I was perusing blogs the other day and noticed the above quote in the margin of a blog friend's page. I did an audible "Hmmm..." And I immediately thought, "OMG am I that person? Do I make my friends feel like I don't want them to move ahead?" No author was listed, so I googled the quote and it's supposedly a snippet from something Colin Powell once said or wrote. If you look up the entire message, I think you'll see that it's about making wise decisions regarding whom you associate with, because you eventually become who you hang around. Which I completely agree with, by the way. A couple of weeks ago at church, we were asked, "who are you listening to?" Because whomever you're listening to (and seeking wisdom from) is a preview of the future you. So true - what a good way to put it. And I realize I have no authority to give mom advice as I'm an ignorant non-mom, but I was a teenager once. So I can say with confidence that it's absolutely crucial that you KNOW your teenager's friends. They are who they hang around. But this is something that follows us our entire lives - not just as kids. We are always being influenced. We are who we hang around. So yeah, I'm very careful about who I hang around and you should be too.

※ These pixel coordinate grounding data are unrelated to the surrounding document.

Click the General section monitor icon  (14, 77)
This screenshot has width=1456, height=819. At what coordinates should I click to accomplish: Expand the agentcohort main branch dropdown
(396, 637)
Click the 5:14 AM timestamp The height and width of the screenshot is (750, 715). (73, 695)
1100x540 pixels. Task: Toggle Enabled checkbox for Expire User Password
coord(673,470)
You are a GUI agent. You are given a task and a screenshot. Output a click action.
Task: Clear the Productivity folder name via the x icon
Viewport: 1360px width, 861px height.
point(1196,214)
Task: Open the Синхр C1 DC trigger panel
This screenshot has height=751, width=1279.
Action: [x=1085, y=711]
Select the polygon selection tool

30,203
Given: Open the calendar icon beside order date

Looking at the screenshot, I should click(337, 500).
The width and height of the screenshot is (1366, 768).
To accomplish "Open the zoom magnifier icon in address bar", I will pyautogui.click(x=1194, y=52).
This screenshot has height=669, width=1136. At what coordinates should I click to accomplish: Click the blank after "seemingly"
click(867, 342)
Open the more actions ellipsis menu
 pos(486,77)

But aside from that whole argument... that quote got me thinking on a different level. I know I've mentioned again and again how I'd love to freeze time and keep my childless friends childless until I can join them. It's not like I voice that to friends or even really mean it. It's just that pit-of-my-heart selfish desire. It's much like being the "eternal" single gal and watching all your friends get married. You secretly want to keep a few unmarried pals to yourself until you can find your own mate. Of course you're *happy* for your friends and all their milestones - truly you are. But let's be honest, it sucks for you and me. And it's OK that it sucks. I know how all this crap affects me... I know my limits and what situations to avoid. I realize the funk that goes on inside my own head. I do. But after reading that quote, I'm left wondering... do I somehow impress that selfishness upon my friends? Do they feel like I can't be a good friend to them if they move on without me? Yes, I DO want them to stay where I am. I'd be lying if I said otherwise. But the bigger question is, do I make my friends feel like I need them to stay put in order to be my friend?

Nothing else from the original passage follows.